Columns "mzmed" and "rtmed" in the object's rowData provide the m/z and retention time which characterizes each feature. In total r nrow(rowData(se)) features are available in the present data set, with many of them most likely representing signal from different ions of the same compound. We aim to identify these based on the following assumptions of the LC-MS data:

Features (ions) of the same compound should have similar retention time.
The abundance of features (ions) of the same compound should have a similar pattern across samples, i.e. if a compound is highly concentrated in one sample and low in another, all ions from it also should follow the same pattern.

As detailed in the general grouping concept, the feature grouping implemented in MsFeatures is by default intended to be used as a stepwise approach in which each groupFeatures call further sub-groups (and thus refines) previously defined feature groups. This enables to either use a single algorithm for the feature grouping or to build a feature grouping pipeline by combining different algorithms. In our example we perform first a initial grouping of features based on similar retention time and subsequently further refine these feature groups by requiring also similarity of feature values across samples.
##############################
THE EXERCISE. Resume the passage on feature grouping with MsFeatures, picking up right after its last sentence.
##############################
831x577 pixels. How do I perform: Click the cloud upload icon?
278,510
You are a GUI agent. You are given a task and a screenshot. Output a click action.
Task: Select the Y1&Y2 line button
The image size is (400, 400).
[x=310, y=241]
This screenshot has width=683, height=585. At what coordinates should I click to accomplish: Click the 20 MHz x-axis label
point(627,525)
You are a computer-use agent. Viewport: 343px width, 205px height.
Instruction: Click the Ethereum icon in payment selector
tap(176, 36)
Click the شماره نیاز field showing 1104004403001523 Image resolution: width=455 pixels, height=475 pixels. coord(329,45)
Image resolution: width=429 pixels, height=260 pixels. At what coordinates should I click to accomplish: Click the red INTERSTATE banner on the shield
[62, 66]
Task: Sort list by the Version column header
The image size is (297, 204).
##############################
FINAL ANSWER.
Note that it would also be possible to perform the grouping only on a subset of features instead of the full data set. An example is provided in the last section of this vignette.

Grouping of features by similar retention time

The most intuitive and simple way to group LC-MS features is based on their retention times: ionization of the compounds happens after the LC and thus all ions from the same compound should have the same retention time. The plot below shows the retention times (and m/z) of all features from the present data set.

plot(rowData(se)$rtmed, rowData(se)$mzmed,
     xlab = "retention time", ylab = "m/z", main = "features",
     col = "#00000060")
grid()

As we can see there are several features with a similar retention time, especially for lower retention times. By using groupFeatures with the SimilarRtimeParam we can next group features if their difference in retention time is below a certain threshold. This approach will however not only group features representing ions from the same compound together, but also features from different, but co-eluting compounds (i.e. different compounds with the same retention time). Thus feature groups defined by this algorithm should be further refined based on another feature property to reduce false positives.

For the present example, we group features with a maximal difference in retention time of 10 seconds into a feature group. We also have to specify the column in the object's rowData which contains the retention times for the features.

se <- groupFeatures(se, param = SimilarRtimeParam(10), rtime = "rtmed")

The groupFeatures call on the SummarizedExperiment added the results of the grouping into a new column called "feature_group" in the object's rowData. This column can also be directly accessed with the featureGroups function. Below we print the number of features for each feature grouped defined by the SimilarRtimeParam approach.

table(featureGroups(se))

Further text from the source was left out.